The state of art today is such that it can now be created by amateurs with virtually no study, preparation or training. In galleries and exhibition spaces, the amateur aesthete can now compete on equal terms with the masters.
Paphos, in particular, has experienced a full-on amateur take over and with so many new artists now resident there all busy making so much art in so many different ways, no one can possibly make sense of it all. It seems every village has its own art gallery, though few, if any, display much in the way of art that you could stand to look at for long, nothing displayed is made to sustain you, and rarely are you seduced with work that is turbulent, elusive, bold, exhilarating or recklessly new. This is indeed the land of the bland.
The latest exhibition to hit the Paphos scene is a collection of art that will hopefully draw a clear line between the professional and amateur status. A Paphos-based British quartet have recently created a form of watery symbiosis, as artists Keith Walker, Mary Lynne Stadler, Raymond Wilson and Elizabeth Walker launch an exhibition that takes the theme of water and light. Water has no colour of its own so provides the chance for these artists to express an interesting range of emotions. Also water has no form so it’s a technical challenge to describe a convincing physical depth, there’s no gravity, which makes for unique underwater poses by the models just because of their weightlessness.
Retired art teacher Keith Walker was the one who set things in motion when, in 2007, he was loaned an underwater digital camera, making it possible for him to at long last capture the play of sunlight through seawater onto the human body. He then translated these underwater photographic images onto canvas, superimposing layers of thin glazes using a mix of acrylic and oils. His work does indeed evoke the wonderful, ever changing dappled sunlight as it swirls and ripples across the surface of the sea onto the contours of submerged swimmers. At the same time he manages to reflect the wonderful feeling of utter weightlessness experienced by the human form when immersed in our clear blue waters. “I had been trying for years to capture this imagery on camera but it’s only since I acquired a digital camera I was able to freeze that moment and get that wonderful balance of pattern, light and shadow and then use paint to recreate my own visual interpretation,” he said.

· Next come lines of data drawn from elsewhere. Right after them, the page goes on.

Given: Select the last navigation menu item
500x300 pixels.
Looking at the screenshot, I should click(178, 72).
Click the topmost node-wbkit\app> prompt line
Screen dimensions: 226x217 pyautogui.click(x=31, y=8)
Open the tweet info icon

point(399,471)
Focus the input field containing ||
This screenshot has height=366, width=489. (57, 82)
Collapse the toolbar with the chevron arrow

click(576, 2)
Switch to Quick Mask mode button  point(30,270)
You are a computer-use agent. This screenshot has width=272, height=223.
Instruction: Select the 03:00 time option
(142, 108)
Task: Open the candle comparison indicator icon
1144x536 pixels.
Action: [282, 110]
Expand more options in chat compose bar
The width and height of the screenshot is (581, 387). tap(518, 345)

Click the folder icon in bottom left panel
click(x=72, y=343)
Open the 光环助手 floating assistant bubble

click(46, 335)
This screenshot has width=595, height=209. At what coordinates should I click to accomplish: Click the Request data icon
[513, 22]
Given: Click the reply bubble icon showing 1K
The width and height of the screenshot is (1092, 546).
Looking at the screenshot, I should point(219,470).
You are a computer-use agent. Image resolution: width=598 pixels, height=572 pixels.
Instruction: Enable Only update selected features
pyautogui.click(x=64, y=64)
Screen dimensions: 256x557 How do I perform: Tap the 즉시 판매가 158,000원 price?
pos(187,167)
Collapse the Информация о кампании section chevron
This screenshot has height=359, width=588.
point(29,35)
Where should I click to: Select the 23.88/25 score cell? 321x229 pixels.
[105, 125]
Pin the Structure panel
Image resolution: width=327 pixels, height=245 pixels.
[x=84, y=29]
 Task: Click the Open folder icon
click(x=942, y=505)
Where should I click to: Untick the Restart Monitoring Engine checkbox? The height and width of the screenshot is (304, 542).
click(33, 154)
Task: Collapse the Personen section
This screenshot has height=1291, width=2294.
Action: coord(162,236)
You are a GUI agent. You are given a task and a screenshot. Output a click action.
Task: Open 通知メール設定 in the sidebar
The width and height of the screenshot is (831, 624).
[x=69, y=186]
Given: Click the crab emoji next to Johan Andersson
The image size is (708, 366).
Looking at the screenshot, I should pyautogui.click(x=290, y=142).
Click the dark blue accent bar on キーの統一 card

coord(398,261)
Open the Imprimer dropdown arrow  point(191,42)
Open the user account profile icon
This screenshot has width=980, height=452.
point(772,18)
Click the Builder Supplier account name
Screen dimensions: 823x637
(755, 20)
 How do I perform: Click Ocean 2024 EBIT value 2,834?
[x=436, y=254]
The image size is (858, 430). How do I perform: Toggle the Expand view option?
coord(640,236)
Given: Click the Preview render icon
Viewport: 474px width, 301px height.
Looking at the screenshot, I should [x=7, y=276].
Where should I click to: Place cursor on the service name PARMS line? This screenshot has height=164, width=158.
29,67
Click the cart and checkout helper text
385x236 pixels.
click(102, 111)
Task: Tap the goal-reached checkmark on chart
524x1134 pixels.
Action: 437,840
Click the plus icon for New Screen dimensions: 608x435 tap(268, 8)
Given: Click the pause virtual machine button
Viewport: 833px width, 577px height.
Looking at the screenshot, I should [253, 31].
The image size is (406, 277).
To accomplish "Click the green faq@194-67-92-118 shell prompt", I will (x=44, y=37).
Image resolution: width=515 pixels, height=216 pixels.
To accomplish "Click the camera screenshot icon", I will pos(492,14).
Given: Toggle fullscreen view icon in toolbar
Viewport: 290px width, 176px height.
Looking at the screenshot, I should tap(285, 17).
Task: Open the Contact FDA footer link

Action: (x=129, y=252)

Raymond and Elizabeth Walker also acted as the underwater photographic models, and it is Raymond’s paintings and interpretations of life under the surface of the water which may prove to be the most unusual, with his work hopefully leaving a lingering thought or two when you exit the venue. He consistently uses a more narrative feel, visual short stories with an underlying psychological tension and the odd hint of psycho sexual nightmares.
Elizabeth uses the medium of photography and the images look eerily akin to a series of preliminary Henry Moore sketches, and I would strongly urge any innovative owners of a night club or cafe bar to swiftly snap up her evocative images then blow them up to use as stunning pieces of photographic wall art.
Mary Lynne Stadler is a talented lithographer and painter. Here she delves deep into a sort of mythological sea world, her vibrant palette fairly pushing the idea that underneath those sun-kissed waves lays a glorious, secret fantasy world.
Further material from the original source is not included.